En effet, Nayev, dans un éclair de lucidité, a peut-être compris que menacer la Russie d’envoyer des missiles Neptune sur sa flotte pour une histoire d’invasion imaginaire était un poil risqué pour l’Ukraine, et a calmé les élans hystériques de Petrov et de Neijpapa façon douche froide.
Commentant les propos de l’amiral ukrainien, Nayev a en effet déclaré qu’il n’y a pas encore de menace d’invasion russe de l’Ukraine.
« Le commandant des forces navales des forces armées ukrainiennes, l’amiral Neijpapa, qui a été récemment nommé, a donné une interview aux médias régionaux, et selon sa compréhension, il a dit comment il voyait les choses sans avoir 100 % des informations sur l’évolution de la situation dans la direction de Tauride [nom d’un ancien gouvernorat de l’empire russe, contenant la Crimée et le sud de l’actuelle Ukraine – NDLR]. Ses propos peuvent être considérés comme exagérés à l’heure actuelle, compte tenu de la situation telle qu’elle se présente aujourd’hui », a déclaré M. Nayev.
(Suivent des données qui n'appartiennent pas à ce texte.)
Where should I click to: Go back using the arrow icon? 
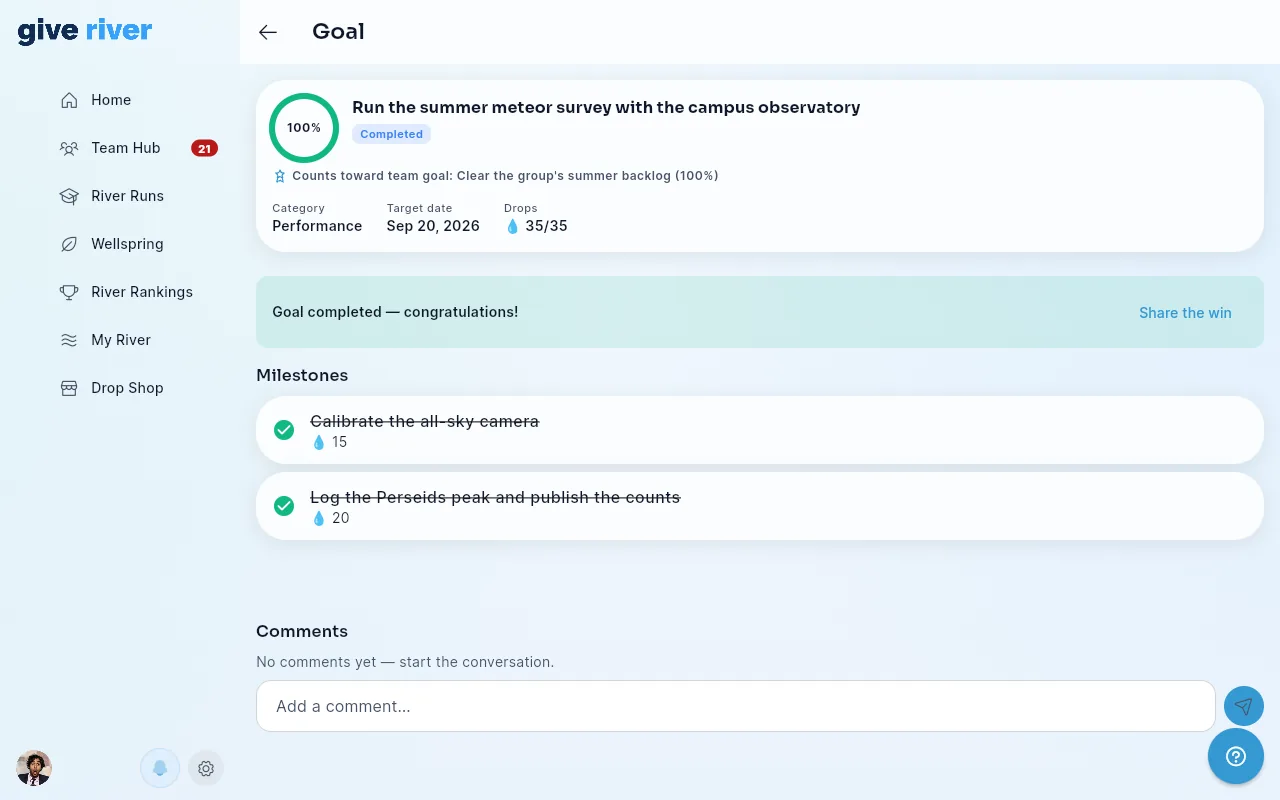tap(268, 32)
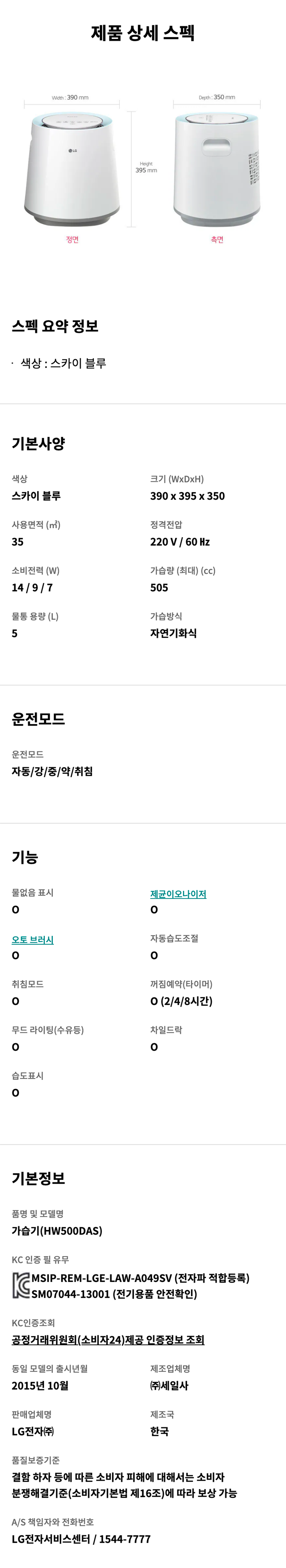Click the 제품 상세 스펙 page title
Image resolution: width=286 pixels, height=1568 pixels.
(143, 32)
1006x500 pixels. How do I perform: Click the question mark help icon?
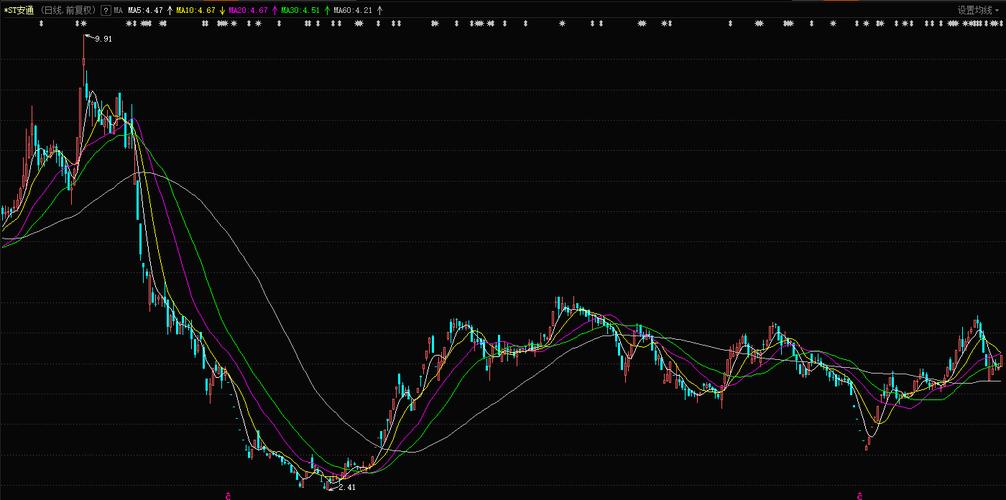coord(106,10)

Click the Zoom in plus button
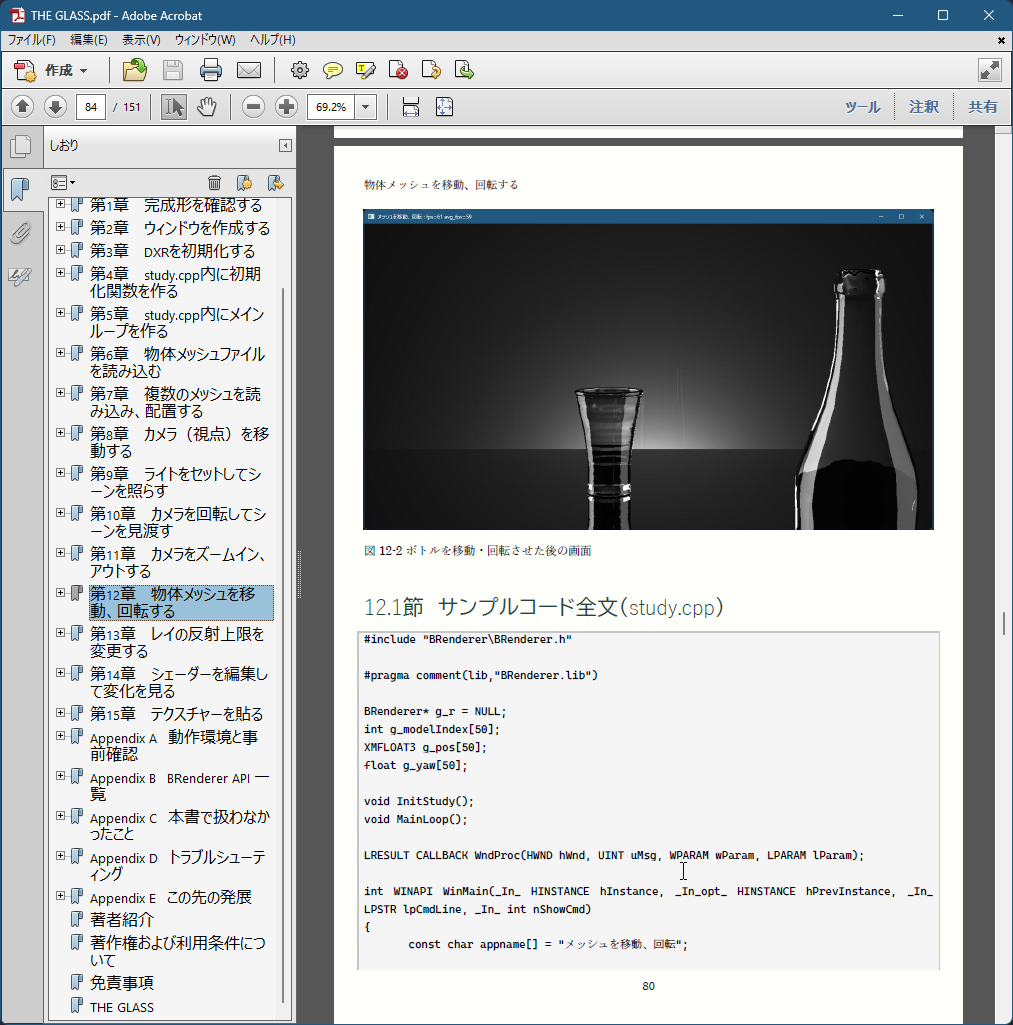tap(286, 107)
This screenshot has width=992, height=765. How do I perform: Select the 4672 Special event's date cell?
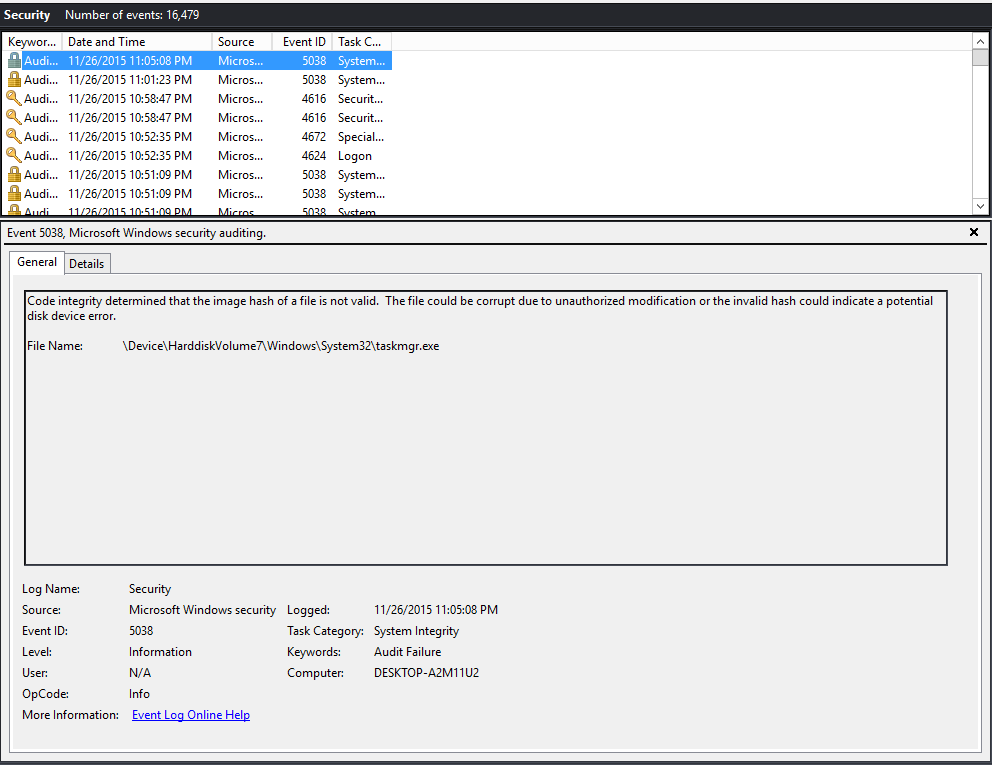pos(129,137)
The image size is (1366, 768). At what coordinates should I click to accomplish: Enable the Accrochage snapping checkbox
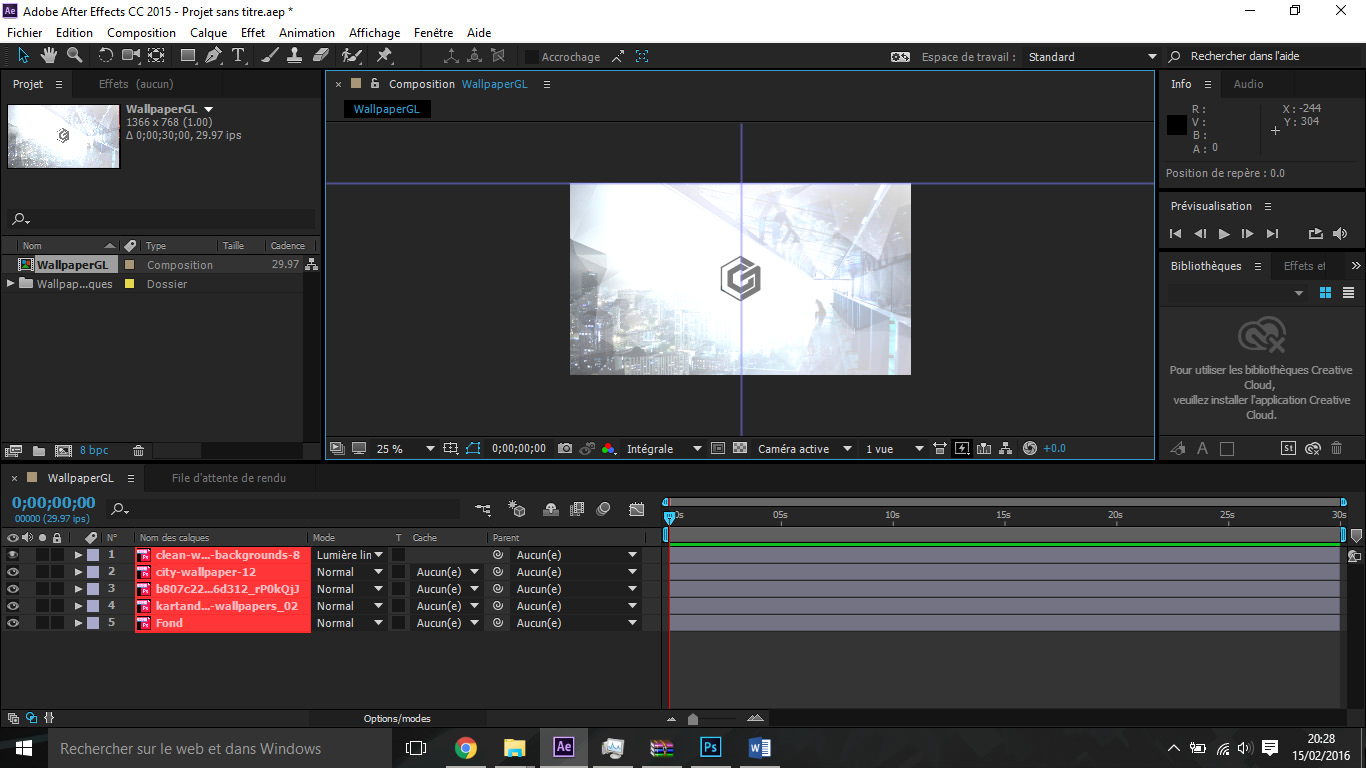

« À l’heure actuelle, il n’y a pas de menace directe d’invasion de l’Ukraine par la fédération de Russie, » a ajouté le commandant, avant d’indiquer qu’il n’y avait pas non plus de menace d’offensive depuis les territoires du Donbass non-contrôlés par Kiev (c’est-à-dire les Républiques Populaires de Donetsk et de Lougansk). Voilà de quoi rassurer définitivement les lecteurs de monsieur Petrov et de l’amiral Neijpapa.